- Aim of the exercise
Locate all lines in the data below that hold "computer" and show them.

*** Begin section ***

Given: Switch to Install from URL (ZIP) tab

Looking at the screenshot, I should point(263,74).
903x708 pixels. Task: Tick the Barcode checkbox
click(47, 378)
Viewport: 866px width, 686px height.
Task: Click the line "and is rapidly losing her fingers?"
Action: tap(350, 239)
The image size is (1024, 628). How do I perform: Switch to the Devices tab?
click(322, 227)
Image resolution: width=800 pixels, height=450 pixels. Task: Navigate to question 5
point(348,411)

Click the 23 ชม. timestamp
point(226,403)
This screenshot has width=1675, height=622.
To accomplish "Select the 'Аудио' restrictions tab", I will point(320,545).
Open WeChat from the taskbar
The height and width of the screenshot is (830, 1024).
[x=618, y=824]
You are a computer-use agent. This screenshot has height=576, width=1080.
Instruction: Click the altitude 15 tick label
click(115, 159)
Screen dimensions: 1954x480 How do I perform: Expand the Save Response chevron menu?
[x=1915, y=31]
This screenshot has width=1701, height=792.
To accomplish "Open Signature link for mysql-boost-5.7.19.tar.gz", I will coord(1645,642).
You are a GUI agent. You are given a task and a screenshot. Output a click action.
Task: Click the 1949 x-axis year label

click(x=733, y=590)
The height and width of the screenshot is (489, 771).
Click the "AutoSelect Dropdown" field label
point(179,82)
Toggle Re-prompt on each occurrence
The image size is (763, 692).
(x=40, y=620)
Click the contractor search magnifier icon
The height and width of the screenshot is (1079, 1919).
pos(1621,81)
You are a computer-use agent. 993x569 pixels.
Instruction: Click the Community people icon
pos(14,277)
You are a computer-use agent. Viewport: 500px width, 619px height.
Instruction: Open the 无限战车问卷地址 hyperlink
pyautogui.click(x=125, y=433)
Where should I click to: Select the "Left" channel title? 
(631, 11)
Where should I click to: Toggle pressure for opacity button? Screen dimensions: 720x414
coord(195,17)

*** End section ***

- Task solution
You are a computer-use agent. This screenshot has height=576, width=1080.
You are a computer-use agent. 993x569 pixels.
You are a computer-use agent. Viewport: 500px width, 619px height.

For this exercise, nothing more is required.